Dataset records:
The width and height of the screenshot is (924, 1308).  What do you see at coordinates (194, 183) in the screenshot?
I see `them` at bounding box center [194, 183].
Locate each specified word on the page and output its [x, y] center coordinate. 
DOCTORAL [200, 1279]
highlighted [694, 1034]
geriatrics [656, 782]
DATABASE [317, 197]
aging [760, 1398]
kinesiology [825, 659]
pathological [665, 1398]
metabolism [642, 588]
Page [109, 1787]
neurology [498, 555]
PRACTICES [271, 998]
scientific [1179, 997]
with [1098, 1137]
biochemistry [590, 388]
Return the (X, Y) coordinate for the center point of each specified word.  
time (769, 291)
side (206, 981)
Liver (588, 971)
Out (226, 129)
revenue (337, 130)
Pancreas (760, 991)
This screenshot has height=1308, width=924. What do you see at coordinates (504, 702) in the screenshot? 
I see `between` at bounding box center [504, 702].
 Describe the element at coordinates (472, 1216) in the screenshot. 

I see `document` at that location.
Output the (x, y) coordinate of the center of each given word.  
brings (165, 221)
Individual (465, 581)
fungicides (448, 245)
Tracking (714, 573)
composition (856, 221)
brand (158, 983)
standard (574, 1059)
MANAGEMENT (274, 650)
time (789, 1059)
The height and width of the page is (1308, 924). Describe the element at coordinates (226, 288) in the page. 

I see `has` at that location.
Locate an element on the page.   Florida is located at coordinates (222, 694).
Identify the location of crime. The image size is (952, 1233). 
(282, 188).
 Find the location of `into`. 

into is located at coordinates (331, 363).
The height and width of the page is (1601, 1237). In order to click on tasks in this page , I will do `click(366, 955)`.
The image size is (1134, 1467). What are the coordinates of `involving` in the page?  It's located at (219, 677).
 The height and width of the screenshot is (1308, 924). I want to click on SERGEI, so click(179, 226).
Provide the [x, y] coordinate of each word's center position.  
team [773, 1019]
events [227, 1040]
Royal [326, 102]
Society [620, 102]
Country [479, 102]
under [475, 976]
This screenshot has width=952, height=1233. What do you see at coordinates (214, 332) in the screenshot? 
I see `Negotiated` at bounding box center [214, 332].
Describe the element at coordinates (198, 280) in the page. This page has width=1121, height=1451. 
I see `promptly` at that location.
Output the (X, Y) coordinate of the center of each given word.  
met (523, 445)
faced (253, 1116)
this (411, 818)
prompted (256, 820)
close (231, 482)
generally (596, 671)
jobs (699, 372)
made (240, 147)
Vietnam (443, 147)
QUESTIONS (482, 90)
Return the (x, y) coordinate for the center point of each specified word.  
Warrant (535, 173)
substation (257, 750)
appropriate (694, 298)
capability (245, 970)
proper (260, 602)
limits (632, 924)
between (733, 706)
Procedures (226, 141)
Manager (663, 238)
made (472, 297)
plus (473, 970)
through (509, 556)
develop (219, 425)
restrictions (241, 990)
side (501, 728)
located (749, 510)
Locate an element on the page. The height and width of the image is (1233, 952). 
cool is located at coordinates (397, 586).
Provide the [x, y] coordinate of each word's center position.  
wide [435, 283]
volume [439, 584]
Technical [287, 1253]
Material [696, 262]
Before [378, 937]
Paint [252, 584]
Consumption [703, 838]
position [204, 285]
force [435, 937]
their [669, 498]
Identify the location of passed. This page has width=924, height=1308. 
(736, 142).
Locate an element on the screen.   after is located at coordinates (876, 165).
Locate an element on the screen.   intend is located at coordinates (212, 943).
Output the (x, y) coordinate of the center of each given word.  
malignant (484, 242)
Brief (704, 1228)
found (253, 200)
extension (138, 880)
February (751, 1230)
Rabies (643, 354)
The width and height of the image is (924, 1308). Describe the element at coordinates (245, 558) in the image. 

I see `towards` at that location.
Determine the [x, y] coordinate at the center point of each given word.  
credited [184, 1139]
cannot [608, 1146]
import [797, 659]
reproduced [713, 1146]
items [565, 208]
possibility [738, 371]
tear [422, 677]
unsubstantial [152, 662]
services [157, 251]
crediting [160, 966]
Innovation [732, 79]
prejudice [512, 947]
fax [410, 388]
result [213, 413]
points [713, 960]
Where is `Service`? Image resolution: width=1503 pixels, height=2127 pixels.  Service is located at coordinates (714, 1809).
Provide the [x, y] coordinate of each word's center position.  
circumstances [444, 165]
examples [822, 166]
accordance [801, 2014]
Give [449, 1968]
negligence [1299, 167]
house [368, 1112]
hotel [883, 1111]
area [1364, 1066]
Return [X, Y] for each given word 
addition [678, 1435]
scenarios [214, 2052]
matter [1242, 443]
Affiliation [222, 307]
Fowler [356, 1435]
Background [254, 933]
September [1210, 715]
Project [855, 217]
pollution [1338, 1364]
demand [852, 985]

*WHAT IS NEEDED:*
From the listing above, pull out every line that contains the word "screenshot" and copy each one in full.

*TASK ANSWER:*
The width and height of the screenshot is (924, 1308).  What do you see at coordinates (194, 183) in the screenshot?
This screenshot has height=1308, width=924. What do you see at coordinates (504, 702) in the screenshot? 
 Describe the element at coordinates (472, 1216) in the screenshot. 
 The height and width of the screenshot is (1308, 924). I want to click on SERGEI, so click(179, 226).
This screenshot has width=952, height=1233. What do you see at coordinates (214, 332) in the screenshot? 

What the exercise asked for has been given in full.